--- Data provided ---
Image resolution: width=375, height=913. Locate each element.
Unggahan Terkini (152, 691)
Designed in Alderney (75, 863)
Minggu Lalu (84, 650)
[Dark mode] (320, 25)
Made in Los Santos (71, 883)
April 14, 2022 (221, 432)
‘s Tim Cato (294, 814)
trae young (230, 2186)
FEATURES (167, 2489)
---
--- Data provided ---
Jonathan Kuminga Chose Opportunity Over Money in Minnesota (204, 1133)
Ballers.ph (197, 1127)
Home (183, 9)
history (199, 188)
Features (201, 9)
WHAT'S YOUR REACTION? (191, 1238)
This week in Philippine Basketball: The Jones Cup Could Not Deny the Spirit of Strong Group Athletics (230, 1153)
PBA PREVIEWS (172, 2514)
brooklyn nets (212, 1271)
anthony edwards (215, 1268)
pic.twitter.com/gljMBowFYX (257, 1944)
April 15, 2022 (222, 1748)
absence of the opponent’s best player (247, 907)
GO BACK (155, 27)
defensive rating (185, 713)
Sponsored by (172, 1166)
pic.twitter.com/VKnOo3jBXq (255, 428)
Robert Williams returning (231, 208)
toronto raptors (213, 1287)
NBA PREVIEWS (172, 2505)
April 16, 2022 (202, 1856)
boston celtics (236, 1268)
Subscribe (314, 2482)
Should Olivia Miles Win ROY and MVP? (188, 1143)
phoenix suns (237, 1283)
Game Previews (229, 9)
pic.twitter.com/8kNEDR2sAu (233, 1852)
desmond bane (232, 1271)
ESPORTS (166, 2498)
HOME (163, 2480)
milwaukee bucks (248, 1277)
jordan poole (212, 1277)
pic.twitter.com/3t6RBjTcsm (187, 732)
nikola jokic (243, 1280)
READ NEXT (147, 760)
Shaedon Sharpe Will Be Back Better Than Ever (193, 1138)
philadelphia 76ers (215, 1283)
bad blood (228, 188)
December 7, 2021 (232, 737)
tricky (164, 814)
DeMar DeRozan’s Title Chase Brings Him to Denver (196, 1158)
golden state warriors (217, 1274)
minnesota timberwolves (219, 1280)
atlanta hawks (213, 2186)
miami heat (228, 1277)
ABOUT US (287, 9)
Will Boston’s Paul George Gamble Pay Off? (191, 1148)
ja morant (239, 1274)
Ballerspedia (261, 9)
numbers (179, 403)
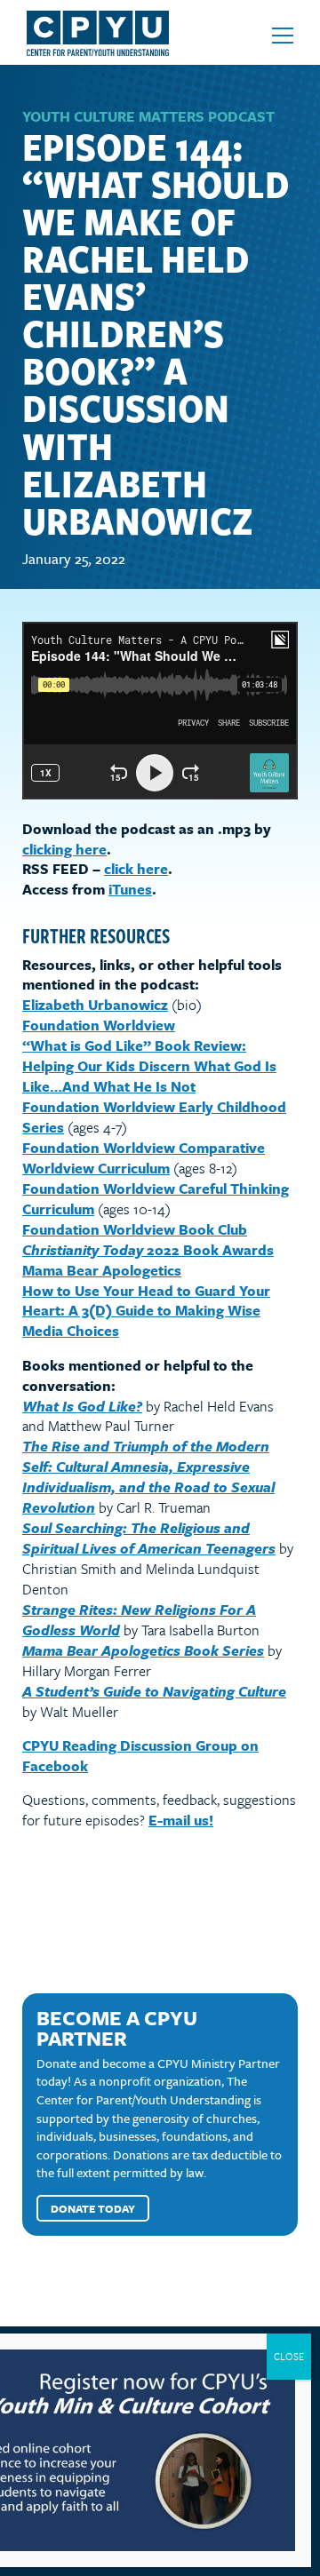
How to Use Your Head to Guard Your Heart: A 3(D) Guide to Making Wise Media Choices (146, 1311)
---
--- Data provided ---
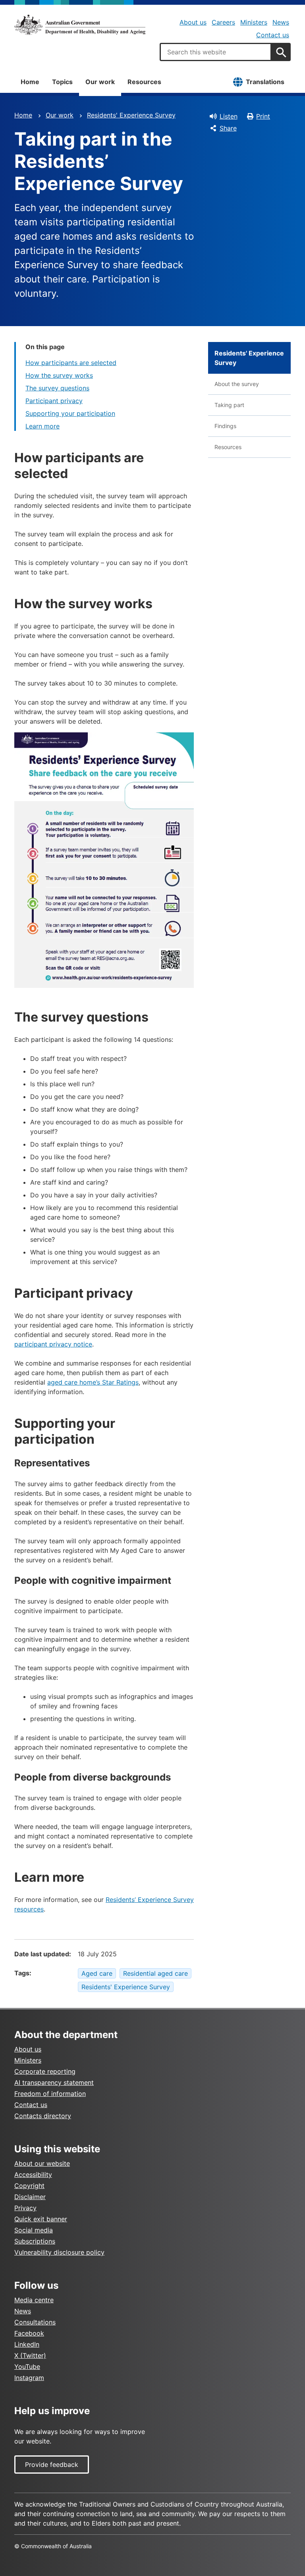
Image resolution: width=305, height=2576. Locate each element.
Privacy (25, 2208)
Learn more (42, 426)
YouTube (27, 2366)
---
Work task: Could you show every line of the listing that holds the string "Image"?

Solution for this exercise:
Image resolution: width=375, height=913. Locate each element.
Image resolution: width=305, height=2576. Locate each element.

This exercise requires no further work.